Tra imprese e sindacati serve così un asse comune, che potrebbe nascere proprio a partire dal rinnovo del contratto di lavoro, scaduto lo scorso marzo. Le imprese, con la scelta di aprire la trattativa, hanno accettato la sfida di condividere i grandi problemi del settore con le organizzazioni sindacali, per definire una piattaforma di proposte comuni, specifiche e concrete, da sottoporre al Governo. «Il settore moda risulta secondo tutte le statistiche di gran lunga il più colpito, tra tutti i settori industriali, dagli effetti della pandemia, al pari di settori non industriali come il turismo e i servizi. Merita perciò un’attenzione e interventi particolari anche da parte di tutte le istituzioni, perché il Paese intero non può permettersi di abbandonare al suo destino il secondo settore manifatturiero italiano, che esporta in tutto il mondo la qualità della vita e dei prodotti del made in Italy», spiegano da Smi. Nei temi negoziali entrano così anche gli aspetti di politica industriale, accanto a quelli normativi, organizzativi, economici e di costo per le imprese.

Che ci sia una situazione eccezionale lo riconoscono anche i sindacati.
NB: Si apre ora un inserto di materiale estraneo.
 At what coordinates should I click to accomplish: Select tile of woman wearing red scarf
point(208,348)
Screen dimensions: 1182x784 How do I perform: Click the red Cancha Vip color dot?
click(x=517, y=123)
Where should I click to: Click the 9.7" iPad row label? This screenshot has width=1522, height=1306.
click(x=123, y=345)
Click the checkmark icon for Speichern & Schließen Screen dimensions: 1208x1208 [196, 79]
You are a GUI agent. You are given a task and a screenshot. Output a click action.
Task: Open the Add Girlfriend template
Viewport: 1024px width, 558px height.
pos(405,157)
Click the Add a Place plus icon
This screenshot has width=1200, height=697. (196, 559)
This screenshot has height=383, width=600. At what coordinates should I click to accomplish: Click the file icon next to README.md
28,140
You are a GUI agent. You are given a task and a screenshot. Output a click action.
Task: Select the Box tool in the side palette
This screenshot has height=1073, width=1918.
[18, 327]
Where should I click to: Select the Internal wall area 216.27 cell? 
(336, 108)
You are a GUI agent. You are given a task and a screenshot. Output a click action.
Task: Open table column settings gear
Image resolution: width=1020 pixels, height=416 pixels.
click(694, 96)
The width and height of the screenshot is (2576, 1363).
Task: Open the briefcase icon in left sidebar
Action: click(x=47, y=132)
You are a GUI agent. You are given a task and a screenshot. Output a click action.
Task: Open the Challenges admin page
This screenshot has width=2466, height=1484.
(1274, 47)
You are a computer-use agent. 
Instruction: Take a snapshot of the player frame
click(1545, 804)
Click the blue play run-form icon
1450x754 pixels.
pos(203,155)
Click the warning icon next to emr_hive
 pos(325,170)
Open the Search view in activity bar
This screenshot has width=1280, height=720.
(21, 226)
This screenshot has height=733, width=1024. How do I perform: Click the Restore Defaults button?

Marco Falcinelli e Sonia Paoloni, segretario generale e segretaria nazionale della Filctem Cgil, dicono che «questa crisi di settore molto grave rischia di avere effetti drammatici per aziende e lavoratori, ma proprio per questo deve essere governata anche all’interno di questo rinnovo contrattuale. Sarebbe innaturale, a pensarci bene, affrontare questa crisi fuori dal contratto di lavoro». Per i due sindacalisti è l’occasione per «mettere fine a quei problemi atavici che colpiscono il settore come, ad esempio, il dumping contrattuale o la tracciabilità di filiera per la difesa del Made in Italy». Una linea condivisa anche dalla segretaria generale della Femca Cisl, Nora Garofalo: «Con il contratto dobbiamo proseguire nella lotta al dumping contrattuale, un problema diffuso. Con il dumping le aziende si fanno concorrenza sleale utilizzando un differente costo del lavoro, e in questo modo a pagare sono i lavoratori. Dobbiamo invece assicurare il giusto salario, puntare sulla qualità del lavoro nelle filiere e garantire ai lavoratori formazione, tutele, specializzazione, professionalità». Paolo Pirani, segretario generale della Uiltec condivide la necessità di «giungere insieme ad un epilogo positivo della trattativa in modo collaborativo e non conflittuale», ma richiama l’attenzione sui tempi: «Dovremo farlo entro marzo, prima che scadano i provvedimenti governativi che hanno bloccato i licenziamenti e prolungato gli ammortizzatori sociali a sostegno dei lavoratori. Se esiste uno strumento per affrontare ed uscire dalla crisi è proprio il contratto».